L’Organisation mondiale du commerce (OMC) a confirmé que les droits antidumping et antisubventions imposés par les États-Unis sur les olives noires en provenance d’Espagne ne sont pas conformes aux règles du commerce international. L’UE s’attend à ce que Washington prenne rapidement les mesures nécessaires, avec une « marge de compromis » limitée, selon une note de la Commission de l’UE consultée par Euractiv.
Mardi (20 février), l’OMC a rendu public un rapport confirmant la conclusion de l’organe de règlement des différends relatif à la non-conformité des mesures commerciales prises par les États-Unis à l’encontre d’olives en provenance d’Espagne.
« S’il est adopté, le rapport deviendra contraignant pour l’UE et les États-Unis, et ces derniers devront prendre des mesures immédiates pour mettre en œuvre la décision et supprimer les obligations », a déclaré un porte-parole de la Commission européenne.
Le groupe de spécial de l’OMC s’est toutefois abstenu de recommander aux États-Unis l’arrêt des droits de douane illégaux comme demandé par l’UE, car il « n’a pas la compétence de faire des recommandations spécifiques de cette manière », peut-on lire dans le rapport.

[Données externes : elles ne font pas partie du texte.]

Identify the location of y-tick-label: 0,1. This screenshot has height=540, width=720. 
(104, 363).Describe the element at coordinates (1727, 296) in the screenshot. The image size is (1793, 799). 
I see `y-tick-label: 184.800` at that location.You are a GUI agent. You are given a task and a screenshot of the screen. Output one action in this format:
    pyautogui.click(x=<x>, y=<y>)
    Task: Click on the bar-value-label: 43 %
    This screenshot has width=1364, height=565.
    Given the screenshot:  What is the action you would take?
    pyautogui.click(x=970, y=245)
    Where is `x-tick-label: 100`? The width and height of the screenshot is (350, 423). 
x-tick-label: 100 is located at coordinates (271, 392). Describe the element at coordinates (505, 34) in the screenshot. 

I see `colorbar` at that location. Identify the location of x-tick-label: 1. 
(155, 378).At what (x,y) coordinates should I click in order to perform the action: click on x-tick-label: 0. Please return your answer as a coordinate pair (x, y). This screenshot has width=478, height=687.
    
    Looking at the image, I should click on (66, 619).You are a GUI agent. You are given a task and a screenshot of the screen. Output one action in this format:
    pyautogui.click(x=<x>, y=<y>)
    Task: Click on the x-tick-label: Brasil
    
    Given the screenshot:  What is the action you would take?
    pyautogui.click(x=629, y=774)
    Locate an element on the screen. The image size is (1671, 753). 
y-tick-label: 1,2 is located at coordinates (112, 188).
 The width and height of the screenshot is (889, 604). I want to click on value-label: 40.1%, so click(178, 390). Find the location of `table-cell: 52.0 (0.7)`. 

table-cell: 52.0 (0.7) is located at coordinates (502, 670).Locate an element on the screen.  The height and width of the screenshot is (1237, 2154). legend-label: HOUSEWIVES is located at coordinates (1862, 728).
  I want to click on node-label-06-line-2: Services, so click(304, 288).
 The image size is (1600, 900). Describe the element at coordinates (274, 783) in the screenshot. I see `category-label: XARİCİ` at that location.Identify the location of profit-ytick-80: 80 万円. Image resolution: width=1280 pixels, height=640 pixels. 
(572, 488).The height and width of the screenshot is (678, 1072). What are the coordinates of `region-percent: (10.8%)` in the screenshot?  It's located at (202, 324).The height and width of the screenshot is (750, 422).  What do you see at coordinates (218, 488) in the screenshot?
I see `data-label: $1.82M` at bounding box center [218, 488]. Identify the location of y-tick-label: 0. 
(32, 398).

Les États-Unis ont également la possibilité de faire appel, mais actuellement, l’OMC ne dispose pas d’un organe d’appel opérationnel, car l’administration de Donald Trump avait bloqué les nominations des arbitres de l’organe. L’appel des États-Unis se ferait « dans le vide ».
Mais les choses se compliquent. « Le recours dans le vide, selon les règles de l’OMC, peut bloquer le rapport du groupe spécial et toute la procédure de règlement », a expliqué à Euractiv Philippe Musquar, conférencier à Science Po Lille et à l’Université Cattolica de Milan.
« Mais pour faire face au blocage de l’organe d’appel de l’OMC, l’UE a déjà mis en place des règles permettant au bloc de riposter même si le processus d’adjudication n’est pas terminé », a précisé M. Musquar.
À cette fin, l’UE a révisé en 2021 le règlement pour l’application et le respect des règles du commerce international.
L’UE et les États-Unis pourraient également parvenir à un accord de compromis sur la question.
Cependant, l’UE considère qu’« après plus de cinq ans de droits compensateurs [antisubventions] à l’encontre des producteurs d’olives espagnols, malgré une décision de l’OMC confirmant leur illégalité […], il n’y a pas beaucoup de place pour un compromis », est-il indiqué dans une note de la Commission diffusée hier et consultée par Euractiv.
L’UE attend que Washington applique pleinement et rapidement la décision de l’OMC et qu’il supprime les droits de douane, la seule voie satisfaisante pour la résolution de ce différend, selon le document.
Selon les données de la Commission européenne, avant que les droits ne soient imposés, en 2017, l’Espagne était un des principaux exportateurs d’olives noires vers les États-Unis.
« Les importations espagnoles représentaient 67 millions de dollars et 76 % des importations d’olives noires aux États-Unis. En 2022, la valeur des exportations espagnoles vers les États-Unis était tombée à seulement 20 millions de dollars, soit 26 % des importations américaines », a souligné l’exécutif européen.
Réactions
Le rapport du groupe spécial de l’OMC « est une fois de plus une victoire claire et totale pour l’UE », a commenté la Commission européenne.
Le rapport montre « une fois de plus » que « les États-Unis, champions du libre-échange, adoptent des mesures protectionnistes absolument illégales lorsque quelqu’un est plus compétitif qu’eux », a déclaré l’eurodéputée Clara Aguilera (Socialistes et Démocrates, S&D), membre de la commission de l’Agriculture (AGRI) du Parlement européen.
L’eurodéputée socialiste espagnole Inmaculada Rodríguez-Piñero (S&D), membre de la commission du Commerce international (INTA), a souligné que « l’Union européenne avait toujours cru au commerce basé sur des règles », raison pour laquelle le bloc a « fait appel à l’OMC face aux droits de douane injustes imposés par les États-Unis ».